_Extrait choisi_
Pas besoin néanmoins que ça dérape pour apercevoir des tentations fascistes dans la banalité de l’arrière-cuisine des riverains : la nôtre. Les dérives de l’entre-soi, comme les décrit Georges Perec dans La Vie mode d’emploi, replient chacun sur son intérieur, la couleur de la moquette, la qualité de la viande, les vacances au soleil, et transforment en ennemi tout ce qui se trouve de l’autre côté du paillasson. Dans toutes les campagnes, les haies sont objets de haines viscérales. Les ascenseurs des immeubles des zones urbaines sont remplis d’affichage appelant à se méfier d’un tel ou d’un tel. Pour ne pas mourir fasciste — on le pressent — les bouleversements à opérer dans la vie quotidienne sont innombrables, et risquent de tétaniser les plus volontaires. Pour ne pas ne rien faire — pour enclencher un processus — le plus urgent est de commencer par soi. Je décolonise mon esprit. Je décolonise mes réflexes. Je refuse la routine. Je ne terrorise pas mon entourage. Je ne me laisse pas terroriser. Je décloisonne. Je provoque des rencontres. Je me disperse dans la foule. J’arrête de considérer mes amis, collègues et voisins comme moi-même et plutôt que d’apprécier leurs ressemblances, je jouis de leur différence radicale.
L’épouvantail universel est un monstre biface : sur une face on peut reconnaître son voisin le plus ordinaire, sur l’autre face l’étranger le plus lointain fomentant des complots épouvantables.
4. Quelles communautés ?
Dans quelles conditions la notion de communauté est-elle utilisable ? Sachant qu’elle est lourde, cette idée de communauté, lourde de son passé nationaliste et du romantisme des origines. En son nom, on a mobilisé les masses contre l’aliénation par la société moderne, pour la souveraineté nationale, l’unité du peuple et l’identité collective. Mais la communauté a aussi été un mot clé des luttes contre l’ordre dominant et pour l’égalité, pour la participation et l’émancipation.
Si on parle de communautés — au pluriel — évitons tout d’abord de les fantasmer authentiques, permettant une vie non aliénée. La communauté perdue ou attendue — mais inexistante — c’est le rêve nostalgique ou utopique, tendance romantique, qui a été instrumentalisé par les fascistes. Bouchons-nous un peu les narines dès que nous nous entendons faire appel à un sentiment commun d’appartenance ou à la synchronisation des mouvements de l’âme.
C’est cependant un contresens que de rejoindre l’anti-communautarisme ambiant pour échapper aux communautés dévorantes et aux fascismes naissants. Car, là où le discours républicain se réfère à l’universel, il désigne une communauté puissante et incroyablement normée. Le racisme, composante constitutive du fascisme, se déguise volontiers en défense des valeurs républicaines et universelles contre leur mise en danger par des communautés minoritaires. Cette tentation a même été inscrite dans la Déclaration des Droits de l’homme et du citoyen quand elle a créé de l’égalité en faisant exister des exclus. La tentation fasciste n’est pas étrangère aux revendications universalistes et républicaines quand elles exigent que, pour appartenir, il faille de se défaire de tout signe d’une autre appartenance. Les efforts du FN pour prouver sa nouvelle normalité sont très parlants à cet égard. C’est la norme qui est ici au centre d’une pensée soucieuse de tout contrôler et anxieuse devant l’apparition de collectifs divers. Bien sûr, elle permet des écarts, mais seulement tant qu’ils restent mesurables, utiles et intégrables.

_Série de consignes_
a - D'après l'extrait, quel écrivain décrit les dérives de l'entre-soi dans La Vie mode d'emploi ?
b - Recopiez fidèlement le passage de l'extrait qui va de « L’épouvantail universel est » à « des complots épouvantables. ».
Les données qui suivent n'ont aucun lien avec l'extrait.

_Données présentées_

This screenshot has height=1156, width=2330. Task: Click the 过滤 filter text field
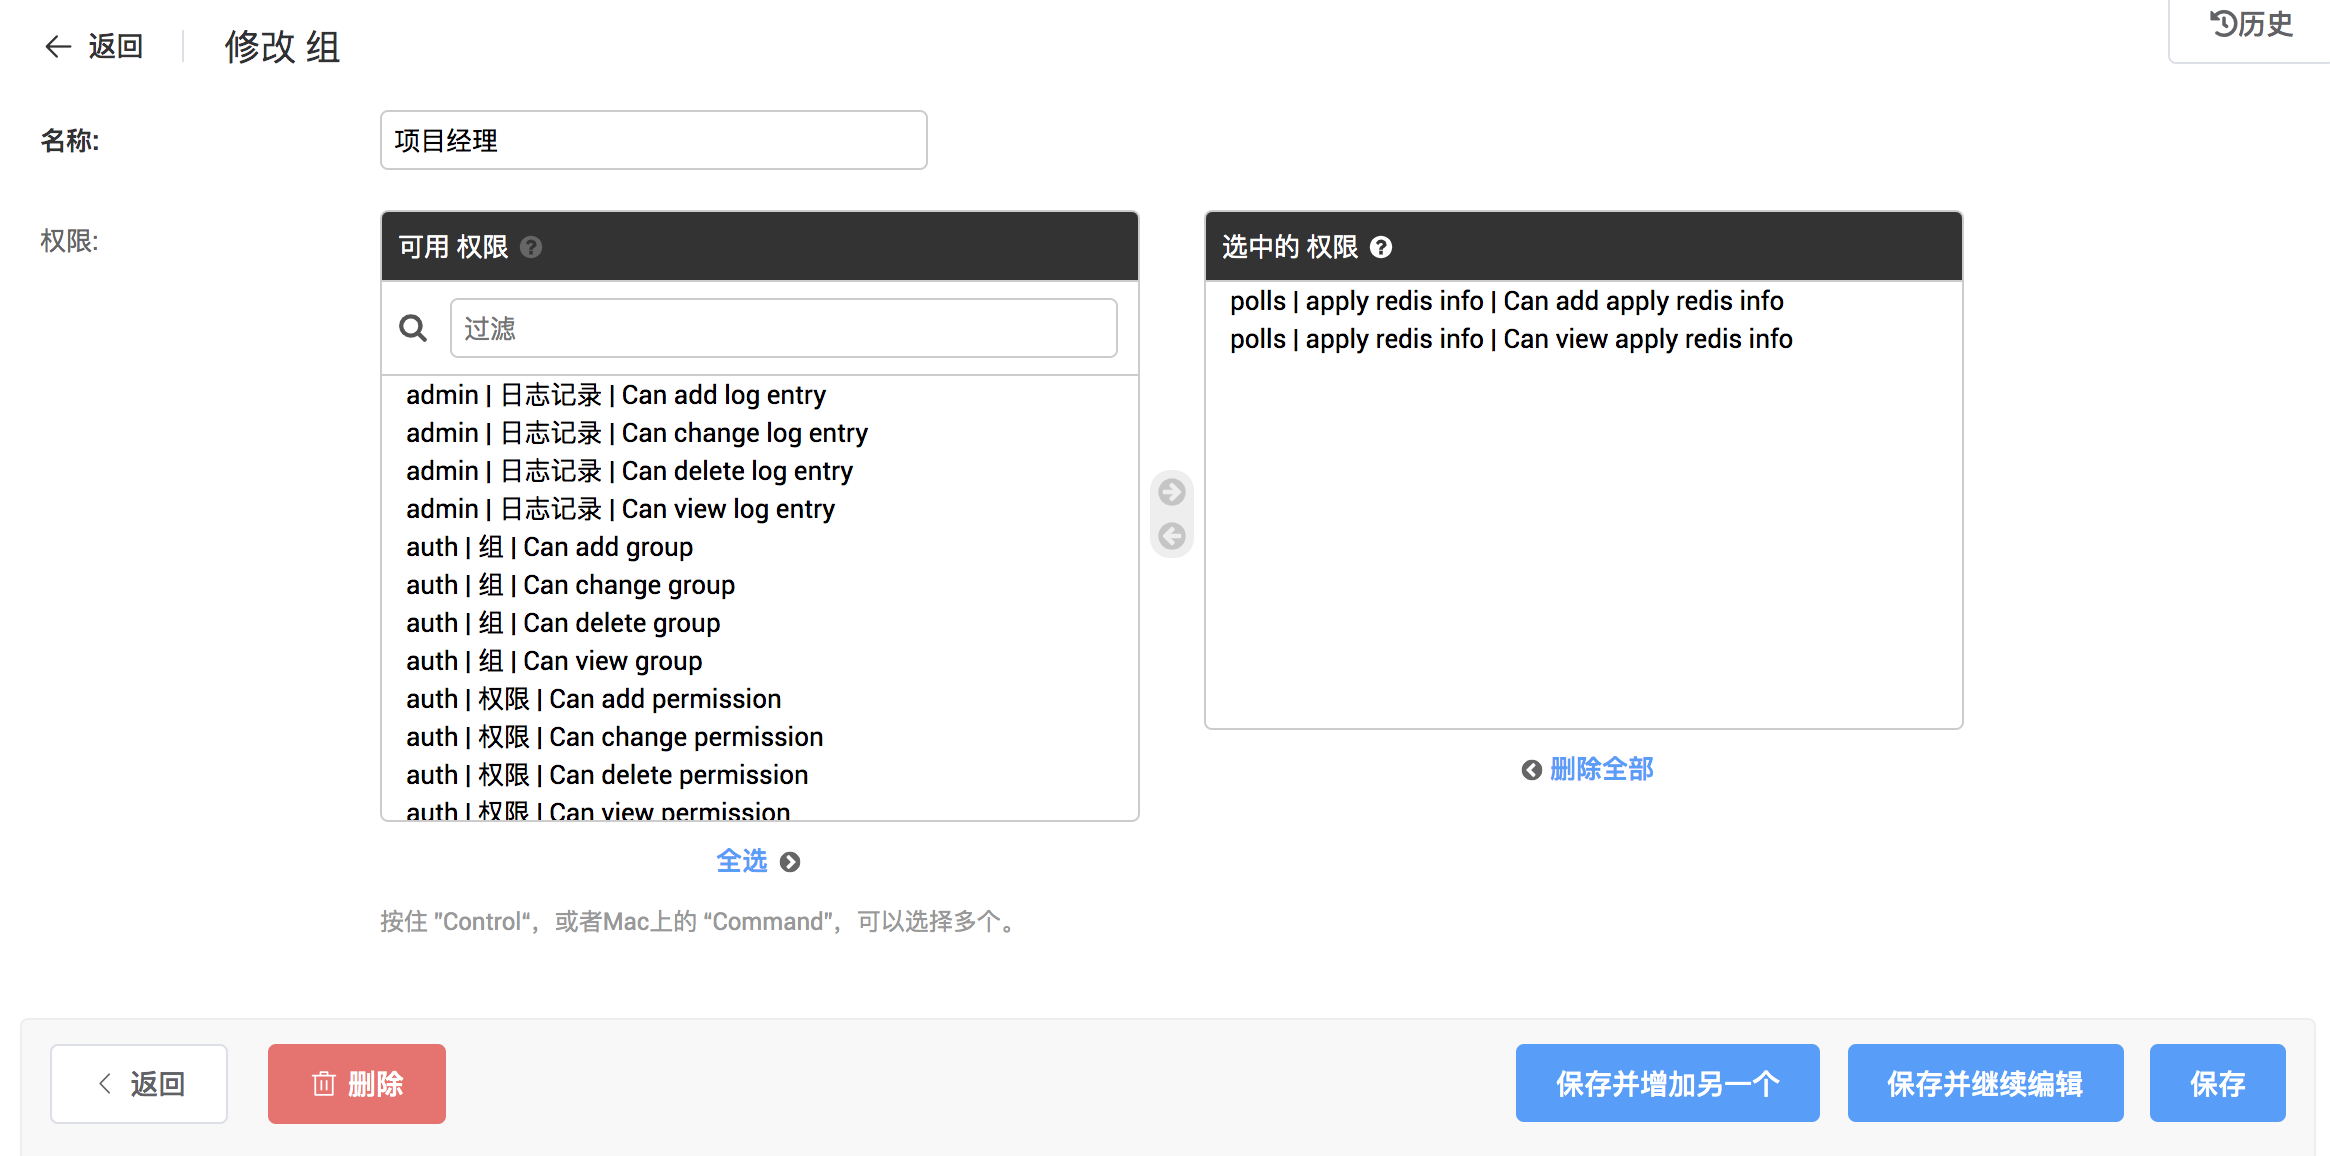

_Réponses dans l'ordre_
a - Georges Perec.

b -
L’épouvantail universel est un monstre biface : sur une face on peut reconnaître son voisin le plus ordinaire, sur l’autre face l’étranger le plus lointain fomentant des complots épouvantables.